The following is a summary of “Rusfertide for the treatment of iron overload in HFE-related haemochromatosis: an open-label, multicentre, proof-of-concept phase 2 trial,” published in the December 2023 issue of Gastroenterology by Kowdley et al.

For a study, researchers sought to assess the efficacy and safety of rusfertide, a peptidic hepcidin mimetic, in treating Hereditary Haemochromatosis Protein (HFE)-related hemochromatosis. The hereditary iron overload disorder arises from inadequate hepcidin production, leading to excessive iron absorption, tissue damage, and organ injury. The standard treatment for the condition involves therapeutic phlebotomy. The objective was to evaluate the impact of rusfertide on patients with HFE-related hemochromatosis, particularly focusing on its efficacy and safety. Conducted as an open-label, multicentre, proof-of-concept phase 2 trial across nine academic and community centers in the USA and Canada, this study enrolled adults (≥18 years) with HFE-related hemochromatosis who were on a stable therapeutic phlebotomy regimen (maintenance phase) for at least 6 months before screening. Eligible participants had a specific phlebotomy frequency criterion (at least 0.25 per month), serum ferritin levels below 300 ng/mL, and hemoglobin levels exceeding 11.5 g/dL. The trial involved a 24-week subcutaneous rusfertide treatment initiated within 7 days of a scheduled phlebotomy at 10 mg once weekly. Rusfertide doses were modifiable to maintain serum transferrin iron saturation (TSAT) at less than 40%. Phlebotomy necessity during rusfertide treatment was considered based on individual pre-phlebotomy serum ferritin and TSAT values. No primary endpoint or testing hierarchy was predetermined. 

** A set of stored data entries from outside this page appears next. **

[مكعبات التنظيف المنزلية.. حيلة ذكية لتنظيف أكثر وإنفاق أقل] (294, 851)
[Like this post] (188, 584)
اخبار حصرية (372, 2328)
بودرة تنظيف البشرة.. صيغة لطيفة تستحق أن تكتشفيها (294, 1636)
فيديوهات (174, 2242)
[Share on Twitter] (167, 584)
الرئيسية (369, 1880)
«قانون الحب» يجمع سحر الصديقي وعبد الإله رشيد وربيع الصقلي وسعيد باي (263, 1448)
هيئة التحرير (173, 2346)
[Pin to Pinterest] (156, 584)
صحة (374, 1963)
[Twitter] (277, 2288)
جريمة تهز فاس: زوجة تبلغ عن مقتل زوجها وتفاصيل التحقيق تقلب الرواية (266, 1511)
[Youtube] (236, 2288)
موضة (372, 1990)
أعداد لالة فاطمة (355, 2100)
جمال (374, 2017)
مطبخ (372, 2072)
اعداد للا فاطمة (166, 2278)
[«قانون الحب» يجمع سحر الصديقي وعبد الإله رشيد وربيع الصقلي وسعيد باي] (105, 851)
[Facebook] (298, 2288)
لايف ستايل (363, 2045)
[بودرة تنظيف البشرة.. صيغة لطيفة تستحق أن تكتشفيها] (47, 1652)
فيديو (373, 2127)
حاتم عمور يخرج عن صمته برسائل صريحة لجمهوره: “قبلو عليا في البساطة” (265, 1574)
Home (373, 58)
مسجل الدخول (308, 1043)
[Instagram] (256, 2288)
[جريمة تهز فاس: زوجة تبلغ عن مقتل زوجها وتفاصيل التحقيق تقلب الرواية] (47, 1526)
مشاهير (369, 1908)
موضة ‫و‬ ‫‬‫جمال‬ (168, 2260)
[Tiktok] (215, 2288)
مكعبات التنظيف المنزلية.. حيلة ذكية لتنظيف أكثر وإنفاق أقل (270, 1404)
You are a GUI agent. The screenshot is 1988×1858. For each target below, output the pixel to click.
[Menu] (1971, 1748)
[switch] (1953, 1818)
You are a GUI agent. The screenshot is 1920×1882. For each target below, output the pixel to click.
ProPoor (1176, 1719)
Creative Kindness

Prespecified efficacy endpoints included changes in phlebotomy frequency, the proportion of patients achieving phlebotomy independence, alterations in various iron-related parameters (serum iron, TSAT, serum transferrin, serum ferritin, and liver iron concentration [LIC] measured by MRI), and treatment-emergent adverse events (TEAEs). Key efficacy analyses for phlebotomy rate and LIC were executed using paired t-tests in the intention-to-treat population, defined as all patients who received any study drug and had pretreatment and at least one post-dose measurement. Safety analyses included all participants receiving at least one dose of rusfertide. Between March 11, 2020, and April 23, 2021, 28 patients were screened, and 16 individuals (63% men 38% women) were enrolled in the study. Among these, 16 participants were included in the analyses of phlebotomy endpoints, while 14 were considered for the liver iron concentration (LIC) endpoint. A noteworthy 75% (12 out of 16) of patients successfully completed the entire 24-week rusfertide treatment duration. During this period, the mean number of phlebotomies exhibited a significant reduction, with 0.06 phlebotomies (95% CI –0.07 to 0.20) compared to the 24 weeks pre-study (2.31 phlebotomies [95% CI 1.77 to 2.85]; P<0.0001). 94% (15 out of 16) of patients achieved a phlebotomy-free status. In the intention-to-treat population of 14 patients, the mean LIC at screening was 1.4 mg iron per g dry liver weight (95% CI 1.0 to 1.8), which decreased to 1.1 mg iron per g dry liver weight (95% CI 0.9 to 1.3) at the end of treatment (P=0.068). 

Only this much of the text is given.